What then are we to make of the statement in Collier's bankruptcy treatise that the purchaser at a bankruptcy sale takes subject to any liens on the property even if the order approving the sale had not been stayed, if the lienholders did not have notice of the sale? 2 Collier on Bankruptcy p 363.13, at p. 363-43 (Lawrence P. King 15th ed. 1991). The treatise makes no effort to reconcile this statement with the policy of finality, and its main strut is a decision of the Supreme Court that long antedates section 363(m) and Rule 60(b). Ray v. Norseworthy, 90 U.S. (23 Wall.) 128, 23 L.Ed. 116 (1875). Ray has not been completely forgotten. Although not cited in Sax or Met-L-Wood, it was cited, along with Collier's statement, in In re Fernwood Markets, 73 B.R. 616, 620 (Bankr.E.D.Pa.1987), for the proposition that, notwithstanding section 363(m), due process entitles a lienholder to notice before his lien is extinguished. That is certainly true in the sense that the Bankruptcy Code would be subject to a serious constitutional attack if it failed to provide for notice to lienholders of a sale intended to convey the bankrupt's property free and clear of liens. But that is not the issue. The issue is what happens when the trustee or debtor in possession fails to make the required notice. That issue is controlled by the policy of finality illustrated by section 363(m) and by the limited scope of Rule 60(b). The doctrine of bona fide purchasers does not violate the due process clause.

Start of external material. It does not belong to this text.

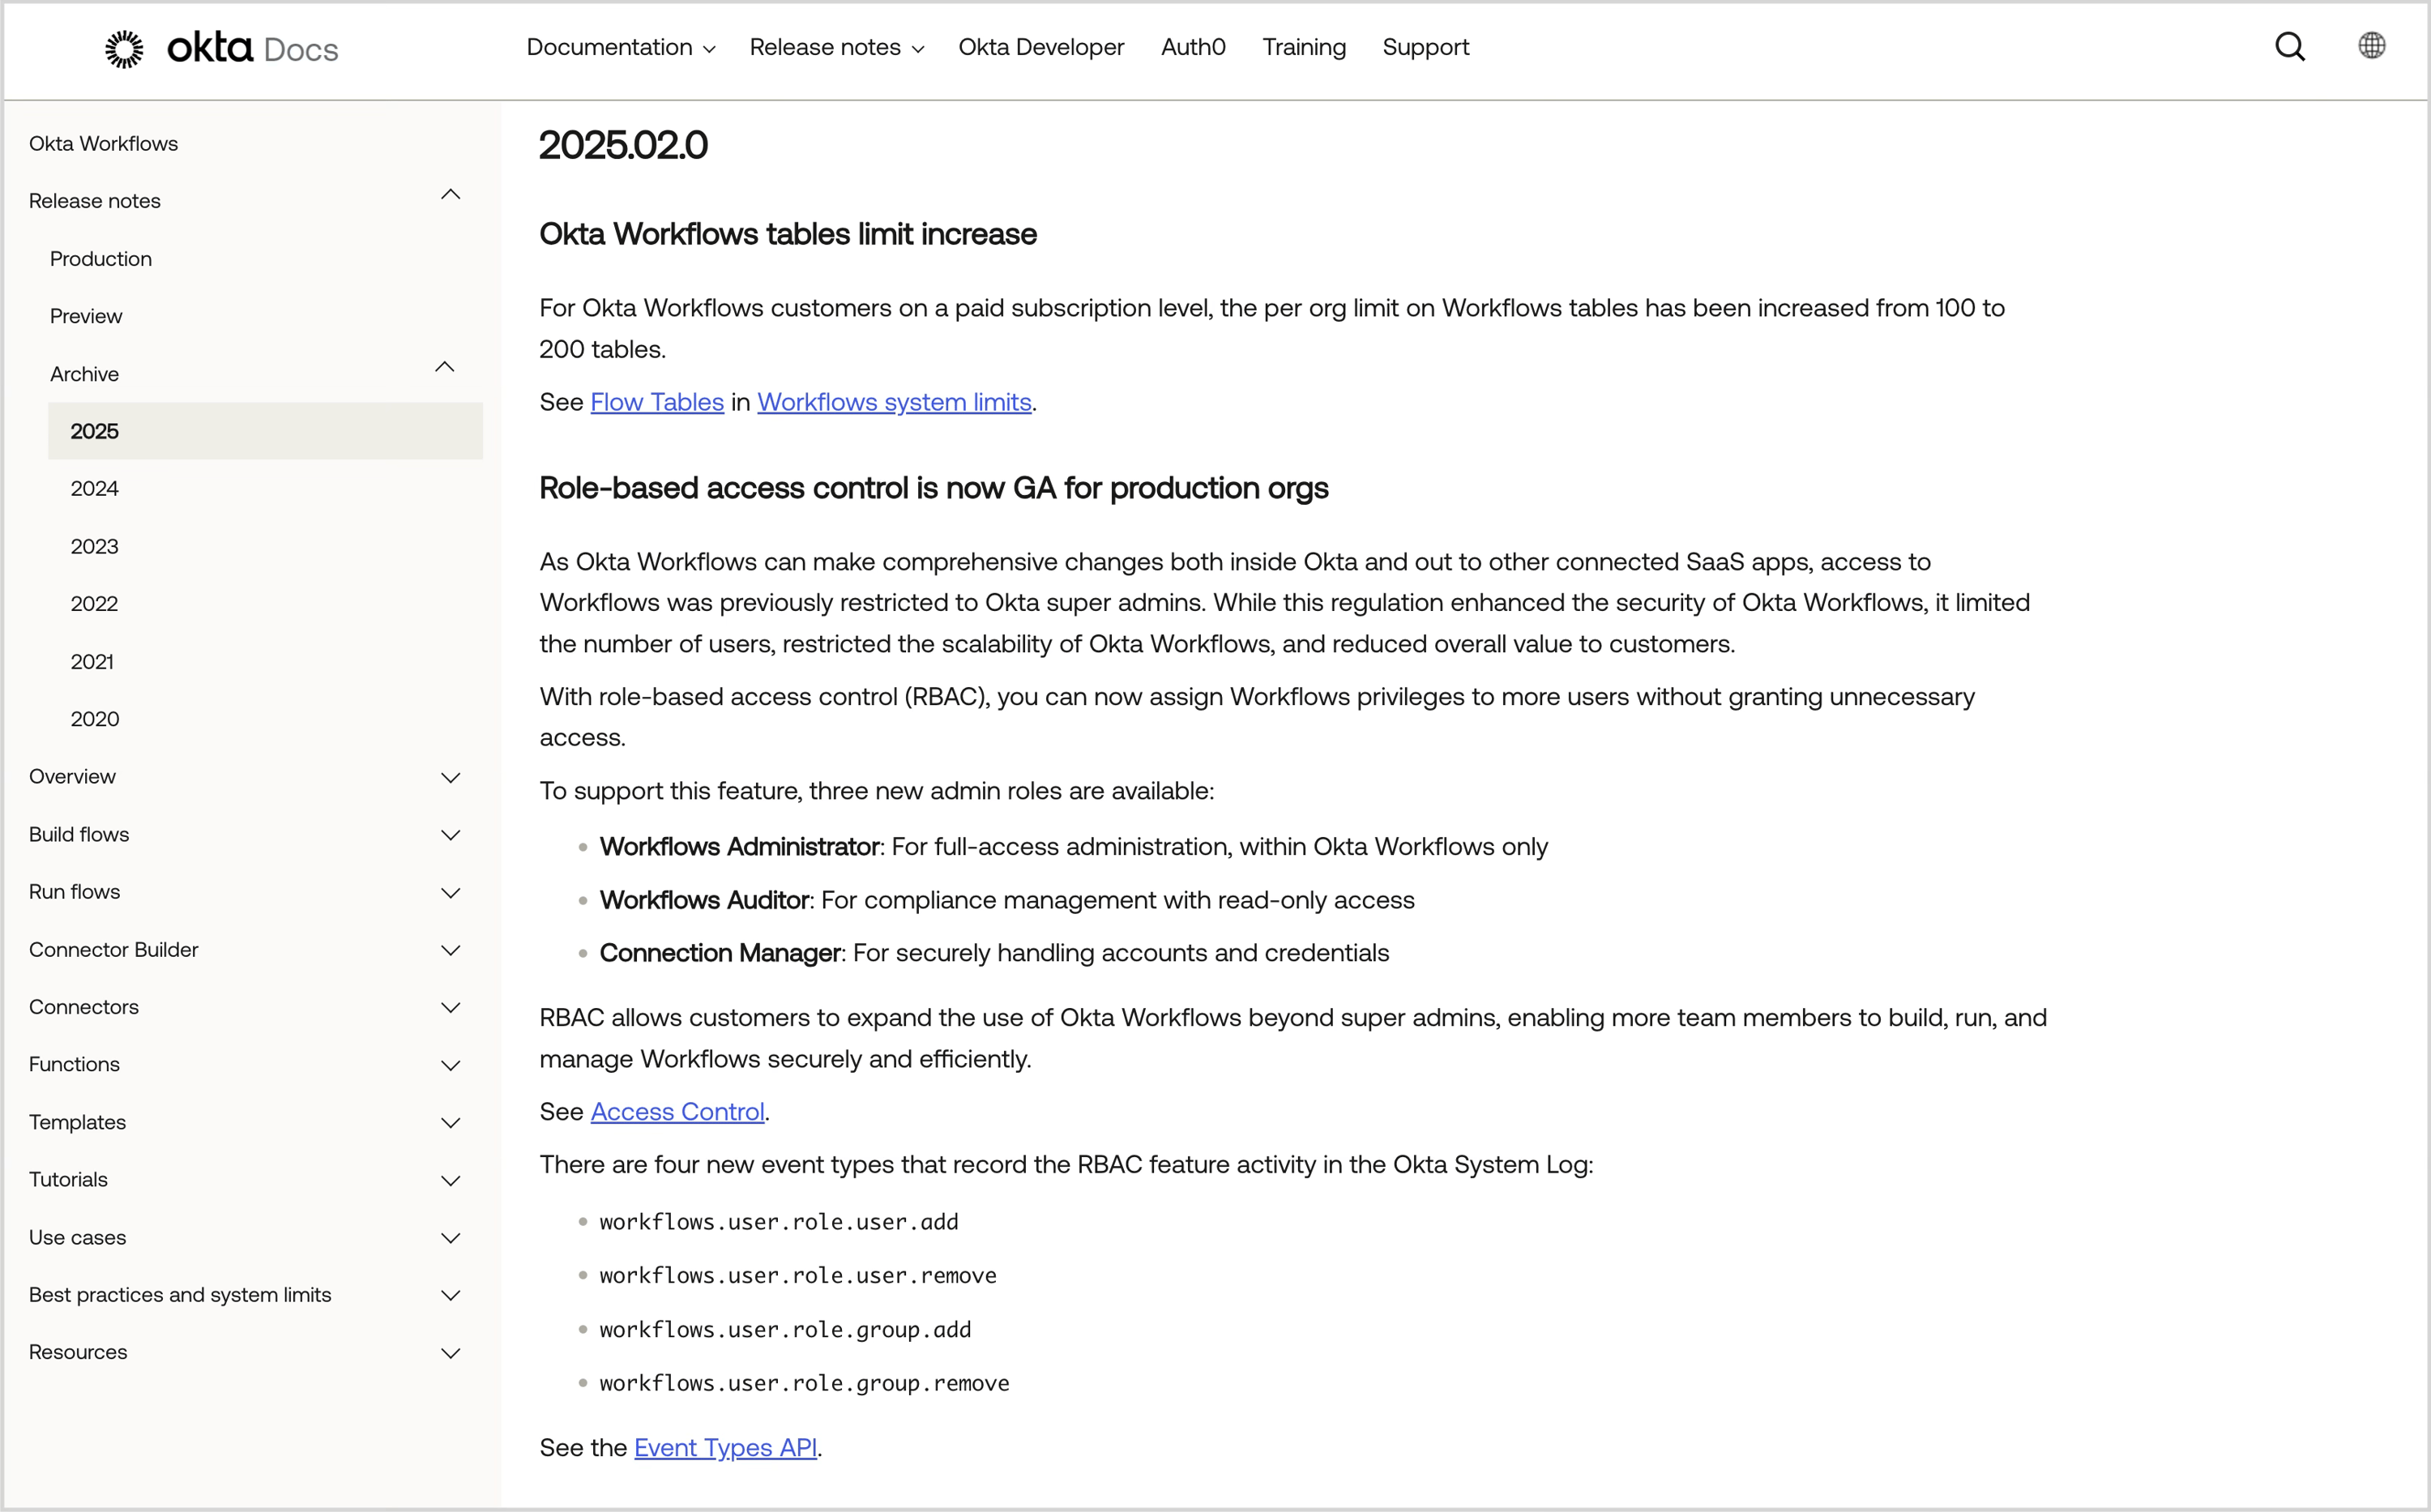The image size is (2431, 1512).
Task: Expand the Resources section
Action: tap(451, 1352)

We add although unnecessarily that the application of this rule to this case appears to work no great hardship. Guernsey does not suggest that the property was worth more than the $85,000 that the bankrupt estate received for selling it--and if it was worth no more Guernsey suffered only a trivial loss of interest (the interest on $7,000 during the period it was in the hands of the trustee) as a result of the failure to notify it of the sale. Guernsey filed its proof of claim on November 28, 1987, and for two years after that it paid no attention to the bankruptcy proceeding. It could have tried to foreclose its mortgage--a secured creditor can pursue his remedies outside of bankruptcy, and though the automatic stay might thwart him, In re Vitreous Steel Products Co., 911 F.2d 1223, 1231 (7th Cir.1990); In re Excello Press, Inc., 890 F.2d 896, 898 (7th Cir.1989); In re Met-L-Wood Corp., supra, 861 F.2d at 1015, he can ask the bankruptcy judge to lift it. Even when Guernsey discovered in November 1988 that the trustee had sold the property without notice to it, it waited three and half months to move to set aside the sale--which was by then eighteen months old. We do not think Guernsey's lawyer (and hence Guernsey) can be faulted for the bankruptcy clerk's action in sending notices to the wrong address; the bankruptcy rules are explicit that notices must be sent to a creditor at the address listed on the proof of claim if that address differs from the one on the list of creditors. Bankruptcy R. 2002(g); M.R.R. Traders, Inc. v. Cave Atlantique, Inc., supra, 788 F.2d at 818. But neither do we think that Guernsey has displayed such diligence and zeal in the matter as to cause us to question the benefits of having a strict rule in favor of the bona fide purchaser at the bankruptcy sale. We need not speculate about what remedies Guernsey might or might not have against Edwards.